I live in a rural part of the UK. Before Covid, it was the chip on my shoulder, a burden to bear. I hated how far away everything was. I felt like I wouldn’t be able to make my career work unless I was in London. I worried my online content would tank if it was shot against a countrified backdrop.
I held onto this anxiety for years - never allowing me to feel settled. It always meant I felt that I would need to look for alternatives, do better, need more money, and keep up with others. This manifested in my attempt to break into the PR game in early 2020.
This plan would have worked, it would have got me to London - only to work 40-hour weeks building a career for someone else. This plan had one fault - and that fault was Covid. The global reset, for many holds trauma. In my personal journey - Covid offered me a second chance.

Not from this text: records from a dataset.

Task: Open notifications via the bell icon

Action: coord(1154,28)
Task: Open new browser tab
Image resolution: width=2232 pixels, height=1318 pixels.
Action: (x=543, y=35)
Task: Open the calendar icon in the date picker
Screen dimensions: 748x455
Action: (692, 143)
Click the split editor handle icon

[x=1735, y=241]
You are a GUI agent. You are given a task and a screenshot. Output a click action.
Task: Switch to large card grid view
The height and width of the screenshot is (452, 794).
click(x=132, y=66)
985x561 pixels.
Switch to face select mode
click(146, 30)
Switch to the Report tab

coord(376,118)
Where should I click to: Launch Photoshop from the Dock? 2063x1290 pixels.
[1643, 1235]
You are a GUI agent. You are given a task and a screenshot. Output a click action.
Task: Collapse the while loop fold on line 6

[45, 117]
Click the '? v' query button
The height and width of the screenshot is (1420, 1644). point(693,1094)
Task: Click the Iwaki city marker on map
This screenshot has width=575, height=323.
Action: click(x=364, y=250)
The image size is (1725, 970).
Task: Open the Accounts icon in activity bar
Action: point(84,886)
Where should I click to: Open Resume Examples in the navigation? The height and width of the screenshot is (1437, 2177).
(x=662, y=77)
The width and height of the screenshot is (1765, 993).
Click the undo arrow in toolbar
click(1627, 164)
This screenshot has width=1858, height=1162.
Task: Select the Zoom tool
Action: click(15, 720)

The inability to travel, and move around the country meant brands and businesses could now work based on talent and not just locational value. Yes, I am saying pre-2020 brands prioritised location over actual talent!!
I am aware of how hard I worked before covid, and how much I manifested for myself. Yet, I do owe Covid’s shake-up of the system a lot.
Aside from work, and my career, Covid ushered in a nature renaissance for me. What had once been an irritant became a salve for my soul. I feel at home in the rural enclave I inhabit.
Yes, I do feel a pull to urban ease, and less travelling. To spend time in London and Manchester is divine. However, to come home to a green idyl will always trump that. Covid shook my relationship with nature completely.
Nature offers me the space to recharge my energy. It allows my queerness to exist in different ways. I may be effervescent and bold in conurbations, but in nature, I am closer to my natural equilibrium - truly connected to my essence.
Life is all about balance, and that looks different for all of us. I have realised for the way I am working, and the projects I have on the horizon - this current setup is working for me. Nature, and having a rural base are my balance aid.
If it isn’t broken, don’t fix it, and for now, this is working wonders for me!